Given exercise A
According to the passage on the C-119 Flying Boxcar, what was the last known flight year of the aircraft the museum bought?
Given exercise B
Pick up the passage on the C-119 Flying Boxcar at its final sentence and carry it forward with a few more sentences.
START Excerpt provided
The Flying Boxcars were powered by two Wright R-3350 Duplex Cyclone radial engines, each with 3,500 horsepower, and could reach a maximum speed of 296 miles per hour.

The U.S. Air Force extensively used C-119s during the Korean War from 1950 to 1953. Retired C-119s were also used as air tankers to fight wildfires in the United States.

The particular C-119 purchased by the museum was built in Hagerstown, Maryland, for the Canadian Air Force, Taylor said. The aircraft was later acquired by Hawkins & Powers and used to fight forest fires. Its last known flight was in 1990.

The Flying Boxcars are of particular historical significance to Columbus, according to museum volunteers. Here, the pilots referred to them as the “Dollar Nineteens,” according to museum records.
END Excerpt provided
START Extracted records
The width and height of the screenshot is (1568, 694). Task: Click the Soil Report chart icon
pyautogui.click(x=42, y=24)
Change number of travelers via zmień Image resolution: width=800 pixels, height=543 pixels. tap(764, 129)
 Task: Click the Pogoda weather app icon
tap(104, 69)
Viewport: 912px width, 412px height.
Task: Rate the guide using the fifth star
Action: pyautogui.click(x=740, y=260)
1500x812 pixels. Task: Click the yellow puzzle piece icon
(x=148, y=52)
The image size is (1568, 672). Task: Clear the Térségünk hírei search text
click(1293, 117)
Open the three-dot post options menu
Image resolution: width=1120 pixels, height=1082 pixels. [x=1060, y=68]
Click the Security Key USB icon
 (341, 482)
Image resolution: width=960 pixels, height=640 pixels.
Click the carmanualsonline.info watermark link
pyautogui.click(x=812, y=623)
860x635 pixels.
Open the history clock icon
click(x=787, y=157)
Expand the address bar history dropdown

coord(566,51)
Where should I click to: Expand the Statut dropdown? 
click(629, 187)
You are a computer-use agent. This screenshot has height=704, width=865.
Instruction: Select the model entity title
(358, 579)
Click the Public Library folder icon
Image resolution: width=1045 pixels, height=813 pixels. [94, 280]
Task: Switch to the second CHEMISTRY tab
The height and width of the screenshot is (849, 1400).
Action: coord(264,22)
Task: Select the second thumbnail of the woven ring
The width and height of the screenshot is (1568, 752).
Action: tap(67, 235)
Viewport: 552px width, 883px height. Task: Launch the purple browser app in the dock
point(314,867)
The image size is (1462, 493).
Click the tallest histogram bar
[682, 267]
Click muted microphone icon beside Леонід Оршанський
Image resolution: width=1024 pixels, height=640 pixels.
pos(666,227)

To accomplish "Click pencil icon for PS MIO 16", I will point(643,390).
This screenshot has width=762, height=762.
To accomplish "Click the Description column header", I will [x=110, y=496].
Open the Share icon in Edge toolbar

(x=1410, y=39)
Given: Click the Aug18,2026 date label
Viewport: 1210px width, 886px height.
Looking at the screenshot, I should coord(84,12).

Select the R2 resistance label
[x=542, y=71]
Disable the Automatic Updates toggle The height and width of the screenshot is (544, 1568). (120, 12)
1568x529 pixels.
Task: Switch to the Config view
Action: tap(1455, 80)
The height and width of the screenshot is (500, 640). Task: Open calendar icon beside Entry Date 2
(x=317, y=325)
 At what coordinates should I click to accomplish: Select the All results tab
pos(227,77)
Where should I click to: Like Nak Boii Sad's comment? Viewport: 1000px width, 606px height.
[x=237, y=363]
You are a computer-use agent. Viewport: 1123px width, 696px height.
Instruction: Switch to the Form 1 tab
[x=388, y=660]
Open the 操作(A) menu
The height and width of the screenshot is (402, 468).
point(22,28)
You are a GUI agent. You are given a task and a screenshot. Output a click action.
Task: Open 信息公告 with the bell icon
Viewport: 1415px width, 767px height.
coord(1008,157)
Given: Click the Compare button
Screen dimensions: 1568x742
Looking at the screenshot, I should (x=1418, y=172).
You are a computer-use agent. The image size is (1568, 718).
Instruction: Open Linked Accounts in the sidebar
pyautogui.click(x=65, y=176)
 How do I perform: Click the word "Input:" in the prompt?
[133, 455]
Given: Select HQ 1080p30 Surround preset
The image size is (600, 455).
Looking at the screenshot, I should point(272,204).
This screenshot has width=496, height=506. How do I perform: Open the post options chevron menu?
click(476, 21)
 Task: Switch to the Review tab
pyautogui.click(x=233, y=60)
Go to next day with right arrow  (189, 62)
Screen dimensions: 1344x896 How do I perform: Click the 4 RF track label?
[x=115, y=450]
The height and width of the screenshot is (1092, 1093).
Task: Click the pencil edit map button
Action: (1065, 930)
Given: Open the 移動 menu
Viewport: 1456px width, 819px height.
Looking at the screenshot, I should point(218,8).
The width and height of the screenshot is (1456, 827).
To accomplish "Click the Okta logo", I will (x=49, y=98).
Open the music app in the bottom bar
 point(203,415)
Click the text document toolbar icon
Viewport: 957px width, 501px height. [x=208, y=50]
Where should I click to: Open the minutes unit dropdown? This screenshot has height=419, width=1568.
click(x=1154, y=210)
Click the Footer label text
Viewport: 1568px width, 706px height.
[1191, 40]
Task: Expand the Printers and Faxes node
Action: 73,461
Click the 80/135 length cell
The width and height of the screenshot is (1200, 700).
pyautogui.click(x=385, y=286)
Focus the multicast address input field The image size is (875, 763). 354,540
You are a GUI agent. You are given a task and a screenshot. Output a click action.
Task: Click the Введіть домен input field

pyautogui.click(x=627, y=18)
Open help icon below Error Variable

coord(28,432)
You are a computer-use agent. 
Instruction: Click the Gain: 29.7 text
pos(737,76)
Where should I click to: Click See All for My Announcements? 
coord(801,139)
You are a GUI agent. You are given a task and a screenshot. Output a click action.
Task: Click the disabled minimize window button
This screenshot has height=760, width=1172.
END Extracted records
Task result A
1990

Task result B
From 1957 to 1969, 36 C-119s for the 434th Troop Carrier Wing were stationed at Bakalar Air Force Base, which is now Columbus Municipal Airport. The C-119s were a staple in Columbus, flown out of the base longer than any other aircraft.

Manufacturers Fairchild and Kaiser built 1,151 of the C-119s from 1949 to 1955. However, only around 40 Flying Boxcars are still left today, most of them in museums across the country or in a scrap yard.

The Atterbury-Bakalar Air Museum purchased the plane for $15,000 in 2019.